Exercise aim »
Beginning with the line where "MAYBE THAT'S WHAT THE GYM IS FOR? (709, 2073)" appears, retype every remaining line of the data below, both the first and last included.

Stored data »

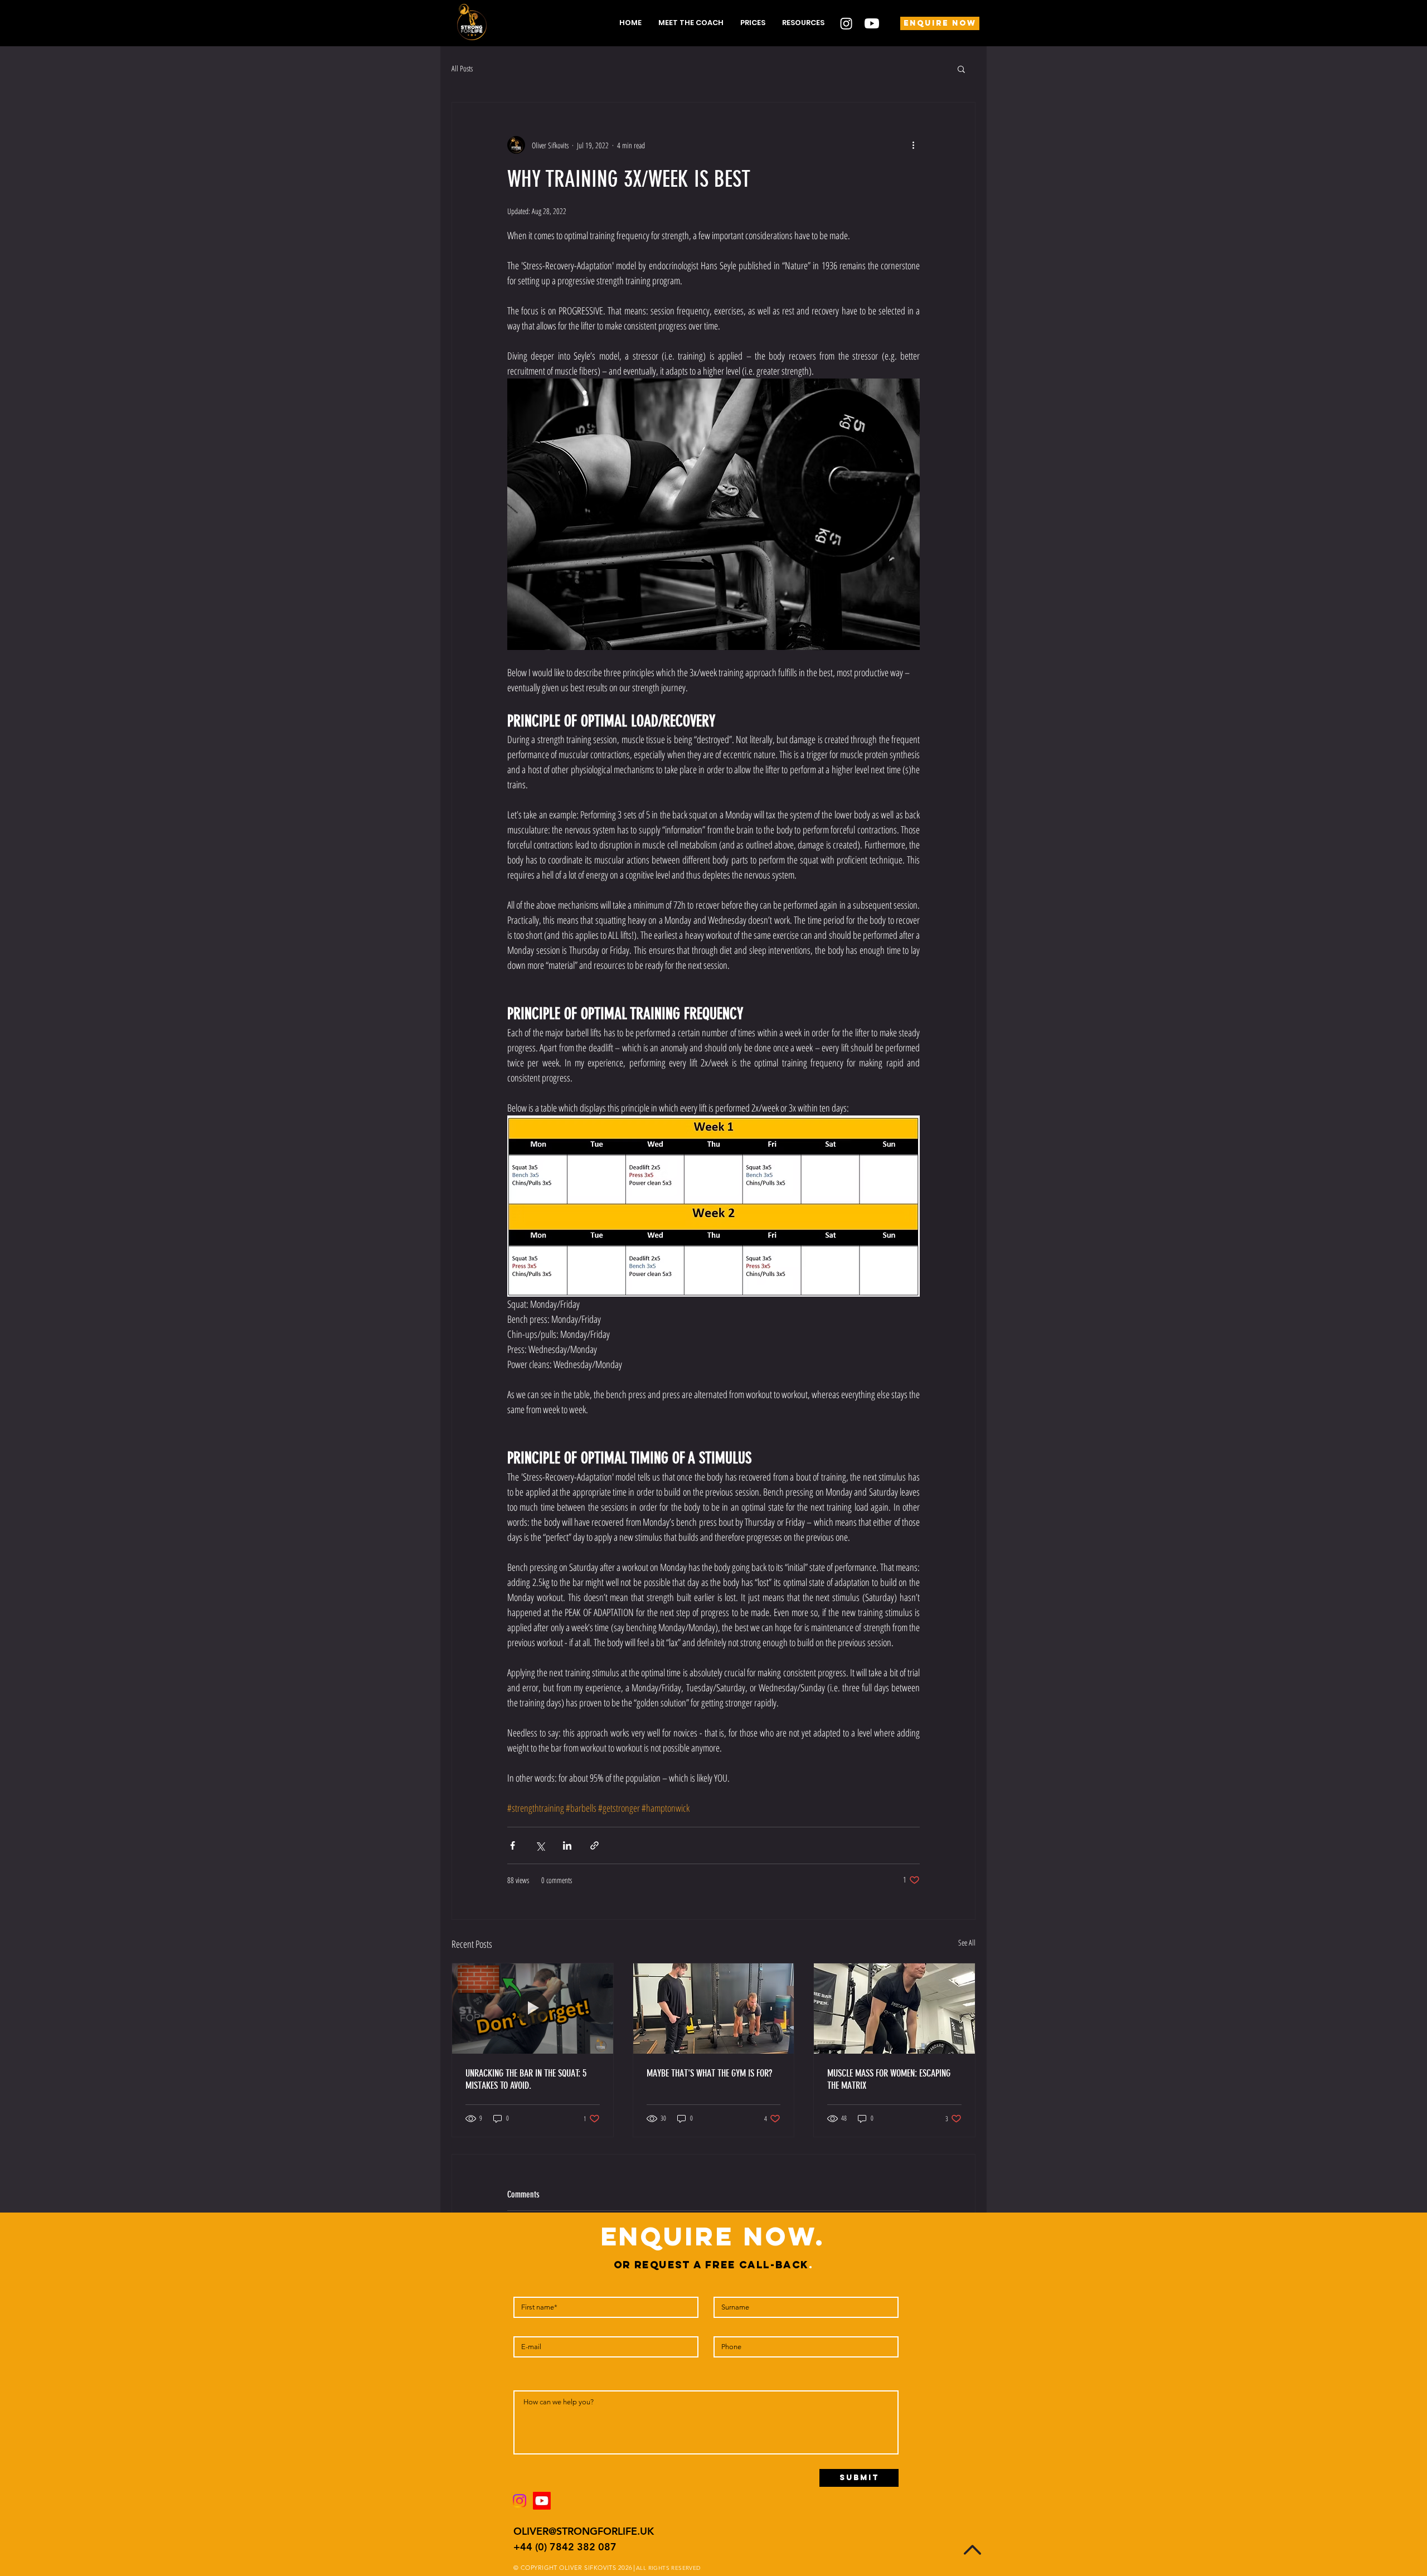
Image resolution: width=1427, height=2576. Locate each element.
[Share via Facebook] (512, 1845)
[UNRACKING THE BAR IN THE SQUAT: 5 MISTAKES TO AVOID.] (532, 2008)
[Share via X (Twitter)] (540, 1845)
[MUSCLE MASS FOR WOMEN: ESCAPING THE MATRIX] (894, 2008)
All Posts (462, 68)
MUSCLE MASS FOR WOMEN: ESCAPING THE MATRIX (888, 2079)
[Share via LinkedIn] (567, 1845)
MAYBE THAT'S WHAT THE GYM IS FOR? (709, 2073)
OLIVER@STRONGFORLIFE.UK (583, 2531)
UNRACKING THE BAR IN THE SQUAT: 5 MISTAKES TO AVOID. (525, 2079)
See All (966, 1942)
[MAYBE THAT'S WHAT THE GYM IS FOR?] (713, 2008)
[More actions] (913, 145)
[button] (803, 23)
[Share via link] (594, 1845)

Answer space »
MAYBE THAT'S WHAT THE GYM IS FOR? (709, 2073)
OLIVER@STRONGFORLIFE.UK (583, 2531)
UNRACKING THE BAR IN THE SQUAT: 5 MISTAKES TO AVOID. (525, 2079)
See All (966, 1942)
[MAYBE THAT'S WHAT THE GYM IS FOR?] (713, 2008)
[More actions] (913, 145)
[button] (803, 23)
[Share via link] (594, 1845)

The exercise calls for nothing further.